* GOAL
Extend the forum thread below about estimating the ABV of a homebrew after adding sugar mid-fermentation, starting right after its last line.

* TEXT EXTRACT
— BEGIN —

# Abv ?



## Fl_Beak (May 9, 2010)

I started a 2 gallon batch of 'beer' from left overs. After the initial vigorous fermentation, I thought, what the heck, I'll add some left over sugar syrup (conveniently on hand), and see what happens. Fermentation picked back up. I thieved out a few ounces tonight to see what was going on. It is a good stout ale. 

I might think about stopping the ferment, as it tasted potent, and strong. But the main question is how might I determine the ABV, since I messed with the sugar during fermentation? All my calculations rely on OG - FG...and I messed with that math by adding fermentables...


----------



## Barry (Dec 28, 1999)

At this point, you'll just have to judge the effect it has on you to guestimate the ABV.

Explain what you mean by "left overs."

"I started a 2 gallon batch of 'beer' from left overs"


----------



## Ben Brewcat (Oct 27, 2004)

— END —

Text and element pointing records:
— BEGIN —

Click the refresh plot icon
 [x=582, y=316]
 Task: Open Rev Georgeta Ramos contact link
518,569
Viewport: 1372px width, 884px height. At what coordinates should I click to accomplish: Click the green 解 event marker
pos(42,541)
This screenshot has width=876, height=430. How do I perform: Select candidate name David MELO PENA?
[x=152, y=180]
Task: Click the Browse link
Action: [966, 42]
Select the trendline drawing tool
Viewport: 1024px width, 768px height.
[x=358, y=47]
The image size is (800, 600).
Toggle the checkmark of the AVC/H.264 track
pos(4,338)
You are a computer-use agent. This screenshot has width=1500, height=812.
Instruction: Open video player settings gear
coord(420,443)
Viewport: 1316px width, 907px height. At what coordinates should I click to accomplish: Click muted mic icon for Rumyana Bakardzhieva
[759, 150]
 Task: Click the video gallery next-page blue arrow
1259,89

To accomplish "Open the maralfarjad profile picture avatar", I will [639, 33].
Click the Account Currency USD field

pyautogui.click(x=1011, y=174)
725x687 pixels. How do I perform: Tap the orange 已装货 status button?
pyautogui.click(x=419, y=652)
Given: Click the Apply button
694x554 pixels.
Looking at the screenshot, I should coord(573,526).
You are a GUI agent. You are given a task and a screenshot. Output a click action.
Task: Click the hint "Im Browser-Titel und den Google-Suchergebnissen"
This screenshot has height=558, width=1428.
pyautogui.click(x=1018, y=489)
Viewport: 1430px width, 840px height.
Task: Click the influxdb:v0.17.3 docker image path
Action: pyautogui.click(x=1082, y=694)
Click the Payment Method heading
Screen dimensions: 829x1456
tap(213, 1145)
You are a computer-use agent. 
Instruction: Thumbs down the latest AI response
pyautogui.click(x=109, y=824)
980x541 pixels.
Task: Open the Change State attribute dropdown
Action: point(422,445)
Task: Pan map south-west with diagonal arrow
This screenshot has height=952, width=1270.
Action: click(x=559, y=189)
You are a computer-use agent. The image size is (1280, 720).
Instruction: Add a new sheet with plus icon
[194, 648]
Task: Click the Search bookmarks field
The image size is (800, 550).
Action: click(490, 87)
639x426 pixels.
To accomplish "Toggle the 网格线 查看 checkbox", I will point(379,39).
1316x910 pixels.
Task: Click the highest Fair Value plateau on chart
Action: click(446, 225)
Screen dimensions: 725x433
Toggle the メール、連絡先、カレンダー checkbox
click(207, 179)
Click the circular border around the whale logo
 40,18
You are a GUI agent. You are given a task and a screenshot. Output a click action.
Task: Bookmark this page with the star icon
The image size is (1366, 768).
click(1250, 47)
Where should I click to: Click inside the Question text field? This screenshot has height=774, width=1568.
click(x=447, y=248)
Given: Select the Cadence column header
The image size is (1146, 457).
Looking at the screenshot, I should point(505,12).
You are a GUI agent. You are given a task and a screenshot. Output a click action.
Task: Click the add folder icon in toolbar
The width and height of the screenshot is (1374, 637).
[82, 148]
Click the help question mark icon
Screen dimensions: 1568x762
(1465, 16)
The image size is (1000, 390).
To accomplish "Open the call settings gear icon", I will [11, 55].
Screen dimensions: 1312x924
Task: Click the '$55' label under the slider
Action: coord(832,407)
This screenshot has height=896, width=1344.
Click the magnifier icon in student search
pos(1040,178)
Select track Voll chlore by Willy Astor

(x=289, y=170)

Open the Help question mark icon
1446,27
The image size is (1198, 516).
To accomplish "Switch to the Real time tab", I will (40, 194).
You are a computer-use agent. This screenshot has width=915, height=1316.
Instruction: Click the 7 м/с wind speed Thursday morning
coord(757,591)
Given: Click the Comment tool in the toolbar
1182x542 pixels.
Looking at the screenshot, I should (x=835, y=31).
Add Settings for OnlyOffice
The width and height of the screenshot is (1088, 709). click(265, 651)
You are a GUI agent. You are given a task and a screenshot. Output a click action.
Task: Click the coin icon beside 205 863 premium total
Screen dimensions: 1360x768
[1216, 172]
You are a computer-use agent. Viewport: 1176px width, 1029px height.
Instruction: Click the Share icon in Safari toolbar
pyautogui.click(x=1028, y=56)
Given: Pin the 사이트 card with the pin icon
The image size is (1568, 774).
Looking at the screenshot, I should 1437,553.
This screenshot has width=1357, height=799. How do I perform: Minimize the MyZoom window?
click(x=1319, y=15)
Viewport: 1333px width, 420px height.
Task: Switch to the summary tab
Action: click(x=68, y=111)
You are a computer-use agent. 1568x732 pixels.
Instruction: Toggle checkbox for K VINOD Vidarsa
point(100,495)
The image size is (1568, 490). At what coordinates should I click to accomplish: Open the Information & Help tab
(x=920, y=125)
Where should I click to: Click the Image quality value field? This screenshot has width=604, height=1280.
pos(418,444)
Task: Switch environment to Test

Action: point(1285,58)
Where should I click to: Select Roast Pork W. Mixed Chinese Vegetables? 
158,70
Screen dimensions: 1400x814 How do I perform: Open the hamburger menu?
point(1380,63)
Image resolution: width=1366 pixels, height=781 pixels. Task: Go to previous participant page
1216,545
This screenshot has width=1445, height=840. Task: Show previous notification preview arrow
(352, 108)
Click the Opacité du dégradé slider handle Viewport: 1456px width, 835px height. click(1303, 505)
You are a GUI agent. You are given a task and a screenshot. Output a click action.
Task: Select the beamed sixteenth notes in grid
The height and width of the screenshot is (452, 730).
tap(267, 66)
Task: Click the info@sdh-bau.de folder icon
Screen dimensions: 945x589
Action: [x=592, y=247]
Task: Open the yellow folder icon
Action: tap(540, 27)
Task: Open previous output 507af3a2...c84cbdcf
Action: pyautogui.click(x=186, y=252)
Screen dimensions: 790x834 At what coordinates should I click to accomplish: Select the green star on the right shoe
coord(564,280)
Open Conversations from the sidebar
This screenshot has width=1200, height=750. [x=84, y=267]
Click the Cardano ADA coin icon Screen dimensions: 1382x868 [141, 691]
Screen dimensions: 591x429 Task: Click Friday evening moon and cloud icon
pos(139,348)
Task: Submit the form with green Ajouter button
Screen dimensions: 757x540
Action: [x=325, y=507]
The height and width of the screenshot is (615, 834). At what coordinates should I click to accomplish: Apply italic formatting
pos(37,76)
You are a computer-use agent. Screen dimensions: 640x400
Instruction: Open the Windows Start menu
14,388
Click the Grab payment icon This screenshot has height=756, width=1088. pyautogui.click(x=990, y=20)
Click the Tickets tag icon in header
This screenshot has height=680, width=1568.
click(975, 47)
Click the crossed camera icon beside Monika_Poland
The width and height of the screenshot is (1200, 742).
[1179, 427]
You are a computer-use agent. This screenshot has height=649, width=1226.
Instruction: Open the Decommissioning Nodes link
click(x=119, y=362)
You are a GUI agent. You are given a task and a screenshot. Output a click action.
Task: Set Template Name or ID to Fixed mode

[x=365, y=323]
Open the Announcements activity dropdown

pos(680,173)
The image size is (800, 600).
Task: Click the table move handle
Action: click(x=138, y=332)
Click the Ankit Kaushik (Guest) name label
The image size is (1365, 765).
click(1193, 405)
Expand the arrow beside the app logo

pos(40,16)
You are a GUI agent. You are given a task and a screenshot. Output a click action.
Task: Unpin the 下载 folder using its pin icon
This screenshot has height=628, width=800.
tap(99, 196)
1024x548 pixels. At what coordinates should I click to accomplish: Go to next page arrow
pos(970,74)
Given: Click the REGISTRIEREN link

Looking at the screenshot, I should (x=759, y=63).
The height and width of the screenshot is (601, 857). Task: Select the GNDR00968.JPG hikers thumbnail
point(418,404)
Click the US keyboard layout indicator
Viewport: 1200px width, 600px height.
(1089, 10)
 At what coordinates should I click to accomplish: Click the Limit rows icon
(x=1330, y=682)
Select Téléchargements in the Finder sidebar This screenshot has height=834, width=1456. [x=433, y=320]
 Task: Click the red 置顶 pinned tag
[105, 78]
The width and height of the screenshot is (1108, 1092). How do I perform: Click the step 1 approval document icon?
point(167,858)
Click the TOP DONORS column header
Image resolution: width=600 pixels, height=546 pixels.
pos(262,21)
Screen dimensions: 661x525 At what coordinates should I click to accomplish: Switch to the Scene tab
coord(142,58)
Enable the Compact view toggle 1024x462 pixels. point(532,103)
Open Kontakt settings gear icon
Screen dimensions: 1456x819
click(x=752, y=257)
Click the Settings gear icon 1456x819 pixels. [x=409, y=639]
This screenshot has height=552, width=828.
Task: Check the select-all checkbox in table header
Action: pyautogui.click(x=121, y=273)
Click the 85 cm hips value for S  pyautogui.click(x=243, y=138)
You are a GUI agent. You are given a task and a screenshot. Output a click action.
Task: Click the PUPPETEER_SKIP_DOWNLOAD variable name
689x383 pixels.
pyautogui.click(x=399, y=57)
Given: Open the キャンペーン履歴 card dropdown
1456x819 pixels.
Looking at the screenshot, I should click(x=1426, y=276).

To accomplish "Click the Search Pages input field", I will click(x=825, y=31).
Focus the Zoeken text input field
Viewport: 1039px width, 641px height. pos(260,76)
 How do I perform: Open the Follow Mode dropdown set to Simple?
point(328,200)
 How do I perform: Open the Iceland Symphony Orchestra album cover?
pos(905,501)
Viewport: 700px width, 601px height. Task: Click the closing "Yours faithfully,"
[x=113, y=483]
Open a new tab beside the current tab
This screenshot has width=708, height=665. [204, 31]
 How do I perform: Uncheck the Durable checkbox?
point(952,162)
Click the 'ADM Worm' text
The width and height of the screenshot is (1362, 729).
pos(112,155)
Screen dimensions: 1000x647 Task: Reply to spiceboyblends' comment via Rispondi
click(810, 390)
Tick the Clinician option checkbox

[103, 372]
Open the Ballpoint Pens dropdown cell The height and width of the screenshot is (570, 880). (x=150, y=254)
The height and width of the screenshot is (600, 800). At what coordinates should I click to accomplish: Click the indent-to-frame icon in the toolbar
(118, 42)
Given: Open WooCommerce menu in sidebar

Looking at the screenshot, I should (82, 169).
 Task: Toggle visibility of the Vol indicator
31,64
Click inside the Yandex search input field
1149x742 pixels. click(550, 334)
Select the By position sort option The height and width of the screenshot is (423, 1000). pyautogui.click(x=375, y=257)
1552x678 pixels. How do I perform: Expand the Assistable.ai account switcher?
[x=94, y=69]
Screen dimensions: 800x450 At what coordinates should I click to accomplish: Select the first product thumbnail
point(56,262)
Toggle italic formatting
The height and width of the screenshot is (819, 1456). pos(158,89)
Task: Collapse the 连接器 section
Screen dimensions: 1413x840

— END —

* ANSWER FOR THE TASK
As Barry said: let us know what the leftovers are, and what kind of syrup (light or heavy) and we may be able to reckon it pretty closely. See the Intro to Meadmaking for a brief tutorial on figuring gravities and alcohol content.


----------



## Fl_Beak (May 9, 2010)

I made a batch of Irish stout and Sierra Nevada clone- both 5 gallons.

I had read that those who distill might reuse grain several times. SO, I re-sparged the grains from both recipes at 160 degrees for 30minutes, .5ounce of hop pellets, boiled for 45 minutes, added a pound of honey, came up with an OG of 1.050 in two gallons. Thought WTH, I'll see if I come up with anything decent. 

After the original vigorous ferment at 68 degrees, I added two cups of heavy syrup, left over from making syrup for my hives. The gravity now is 1.010 and still bubbling. The flavor is decent, sweet, the body rather stout, and the ABV seems perhaps a bit intense. Could be that intensity is from lots of yeast still in suspension, dunno that much yet...

I put some into a flip top bottle two days ago, when I took a gravity reading, and opened tonight- was a gusher.

We are learning as we go, certainly any observations/comments are welcome


----------



## Ben Brewcat (Oct 27, 2004)

Bottled too early, it's still fermenting. You'll need to don work gloves and "burp" the pressure out of the rest of the bottles or they'll burst. If it was a real gusher, they're close to grenading so put them in the fridge for 24 hours before opening each into a utility sink.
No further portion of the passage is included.